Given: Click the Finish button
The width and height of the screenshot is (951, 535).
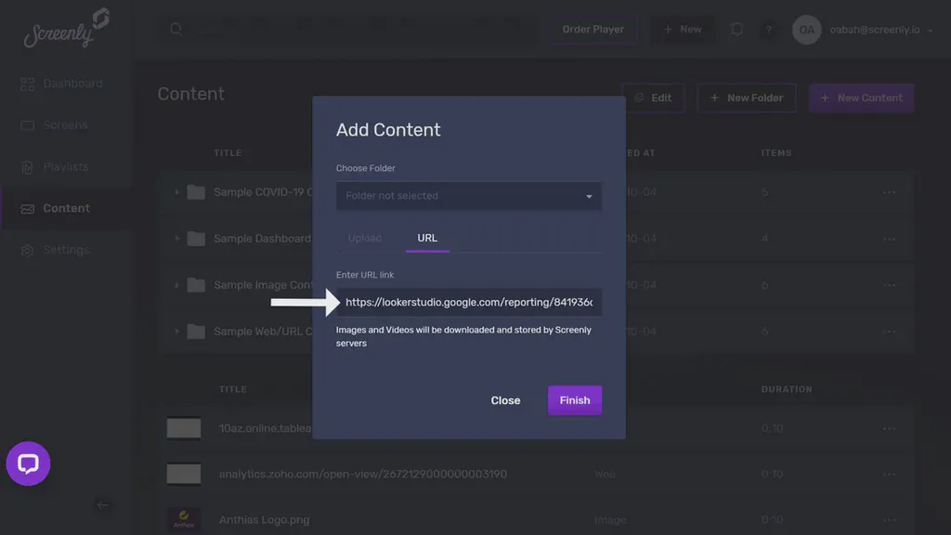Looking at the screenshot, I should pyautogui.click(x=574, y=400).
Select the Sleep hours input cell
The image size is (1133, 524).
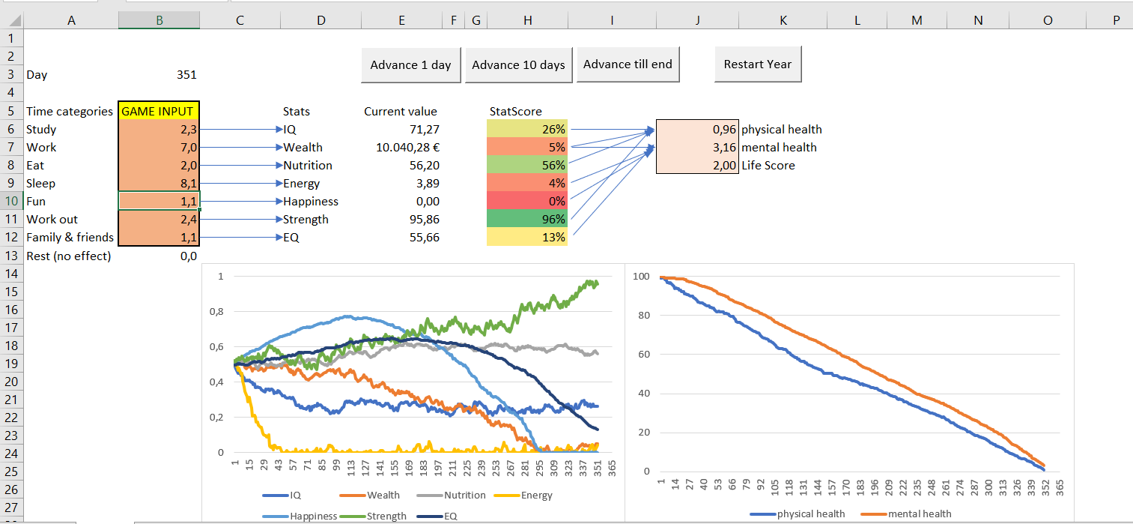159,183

--

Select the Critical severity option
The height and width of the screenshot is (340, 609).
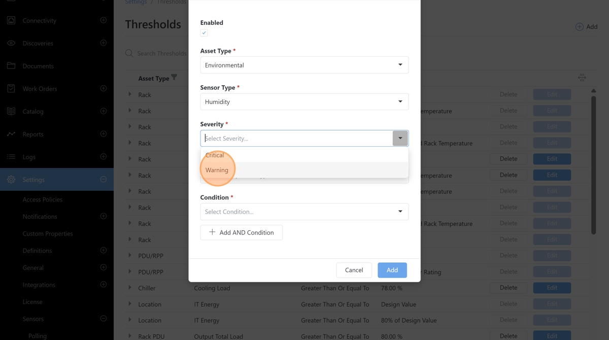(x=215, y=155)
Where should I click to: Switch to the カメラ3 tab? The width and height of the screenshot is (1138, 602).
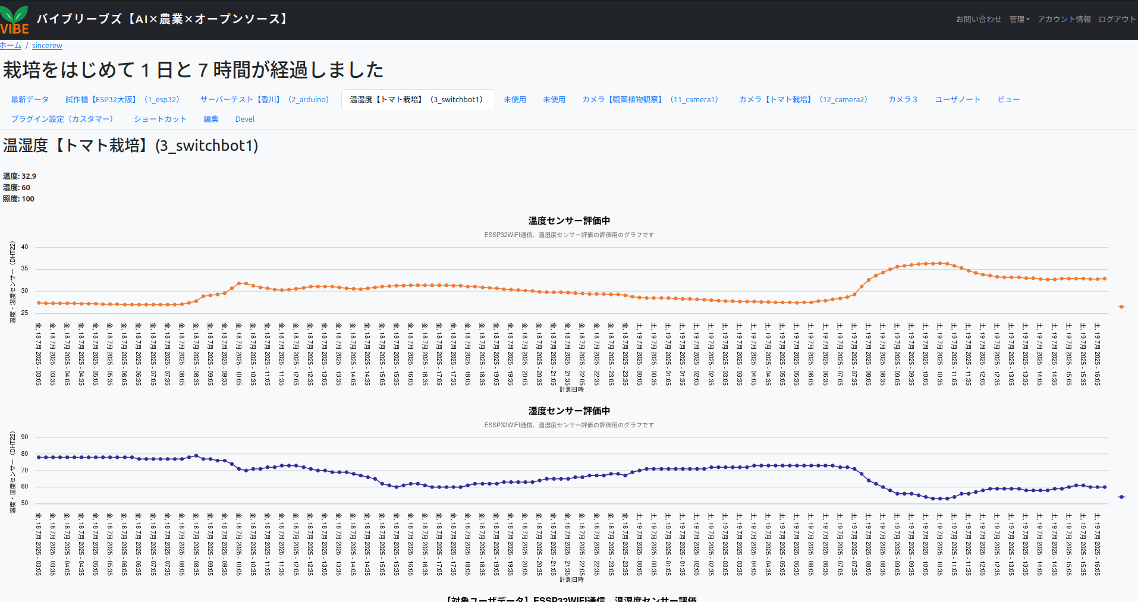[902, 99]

--

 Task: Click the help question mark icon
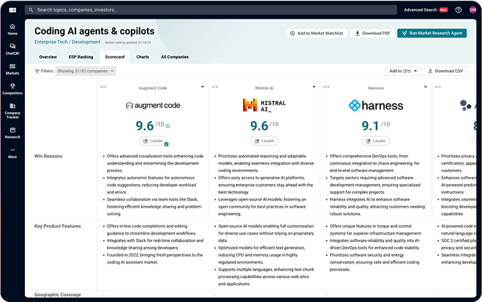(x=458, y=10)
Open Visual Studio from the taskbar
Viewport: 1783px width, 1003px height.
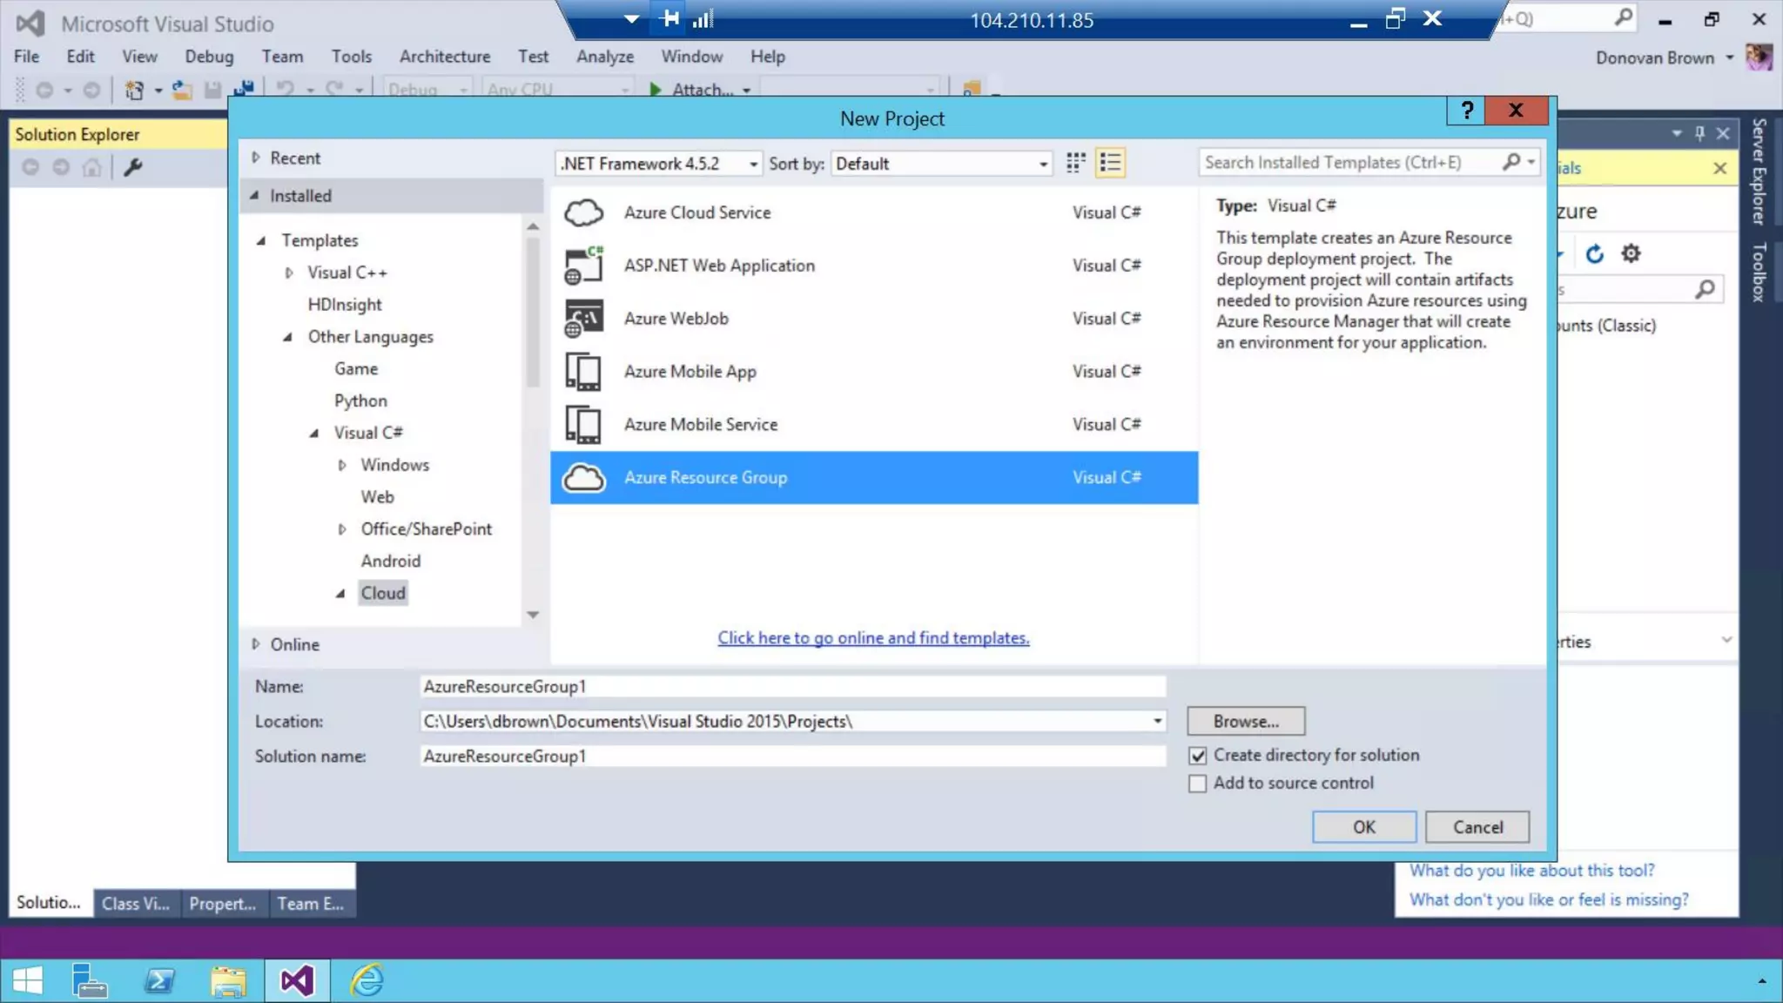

WHAT IS NEEDED: Write out, as a numbered list, only the lines of the records starting with the line containing "Task: Click the help question mark icon" and going on through the line containing "Viewport: 1783px width, 1003px height.". Skip any blank lines and leave the pictures out.

TASK RESPONSE:
1.  Task: Click the help question mark icon
2. (x=458, y=10)
3. Open Visual Studio from the taskbar
4. Viewport: 1783px width, 1003px height.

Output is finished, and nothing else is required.